- [WHAT IS NEEDED]
Please rewrite the data below as a numbered list, leaving out any blank lines.

== GIVEN INFORMATION

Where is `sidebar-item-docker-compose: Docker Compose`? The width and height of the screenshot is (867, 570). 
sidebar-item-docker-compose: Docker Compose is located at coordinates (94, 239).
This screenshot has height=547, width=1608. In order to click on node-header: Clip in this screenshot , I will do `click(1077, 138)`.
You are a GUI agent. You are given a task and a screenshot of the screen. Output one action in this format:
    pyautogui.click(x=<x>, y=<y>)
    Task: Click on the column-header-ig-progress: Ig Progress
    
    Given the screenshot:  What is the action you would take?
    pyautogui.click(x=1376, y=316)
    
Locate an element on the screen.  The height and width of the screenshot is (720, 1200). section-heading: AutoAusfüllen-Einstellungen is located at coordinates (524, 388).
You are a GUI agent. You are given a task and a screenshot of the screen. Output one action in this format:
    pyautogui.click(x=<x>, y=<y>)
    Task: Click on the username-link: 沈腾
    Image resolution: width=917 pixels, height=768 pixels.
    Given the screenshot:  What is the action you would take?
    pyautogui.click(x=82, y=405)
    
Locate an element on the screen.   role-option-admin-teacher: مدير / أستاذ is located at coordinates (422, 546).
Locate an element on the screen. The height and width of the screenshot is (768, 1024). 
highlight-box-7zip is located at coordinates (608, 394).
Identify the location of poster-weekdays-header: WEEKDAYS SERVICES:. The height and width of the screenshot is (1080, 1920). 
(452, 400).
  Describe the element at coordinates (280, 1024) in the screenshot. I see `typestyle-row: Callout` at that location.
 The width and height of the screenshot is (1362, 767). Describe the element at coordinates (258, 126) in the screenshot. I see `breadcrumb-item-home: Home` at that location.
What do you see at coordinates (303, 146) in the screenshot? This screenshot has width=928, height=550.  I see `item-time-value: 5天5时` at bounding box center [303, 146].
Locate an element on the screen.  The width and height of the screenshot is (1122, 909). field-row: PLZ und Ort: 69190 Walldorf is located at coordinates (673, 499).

====

- [ANSWER TO THIS TASK]
1. Where is `sidebar-item-docker-compose: Docker Compose`? The width and height of the screenshot is (867, 570). 
2. sidebar-item-docker-compose: Docker Compose is located at coordinates (94, 239).
3. This screenshot has height=547, width=1608. In order to click on node-header: Clip in this screenshot , I will do `click(1077, 138)`.
4. You are a GUI agent. You are given a task and a screenshot of the screen. Output one action in this format:
5.     pyautogui.click(x=<x>, y=<y>)
6.     Task: Click on the column-header-ig-progress: Ig Progress
7.     Given the screenshot:  What is the action you would take?
8.     pyautogui.click(x=1376, y=316)
9. Locate an element on the screen.  The height and width of the screenshot is (720, 1200). section-heading: AutoAusfüllen-Einstellungen is located at coordinates (524, 388).
10. You are a GUI agent. You are given a task and a screenshot of the screen. Output one action in this format:
11.     pyautogui.click(x=<x>, y=<y>)
12.     Task: Click on the username-link: 沈腾
13.     Image resolution: width=917 pixels, height=768 pixels.
14.     Given the screenshot:  What is the action you would take?
15.     pyautogui.click(x=82, y=405)
16. Locate an element on the screen.   role-option-admin-teacher: مدير / أستاذ is located at coordinates (422, 546).
17. Locate an element on the screen. The height and width of the screenshot is (768, 1024). 
18. highlight-box-7zip is located at coordinates (608, 394).
19. Identify the location of poster-weekdays-header: WEEKDAYS SERVICES:. The height and width of the screenshot is (1080, 1920). 
20. (452, 400).
21.   Describe the element at coordinates (280, 1024) in the screenshot. I see `typestyle-row: Callout` at that location.
22.  The width and height of the screenshot is (1362, 767). Describe the element at coordinates (258, 126) in the screenshot. I see `breadcrumb-item-home: Home` at that location.
23. What do you see at coordinates (303, 146) in the screenshot? This screenshot has width=928, height=550.  I see `item-time-value: 5天5时` at bounding box center [303, 146].
24. Locate an element on the screen.  The width and height of the screenshot is (1122, 909). field-row: PLZ und Ort: 69190 Walldorf is located at coordinates (673, 499).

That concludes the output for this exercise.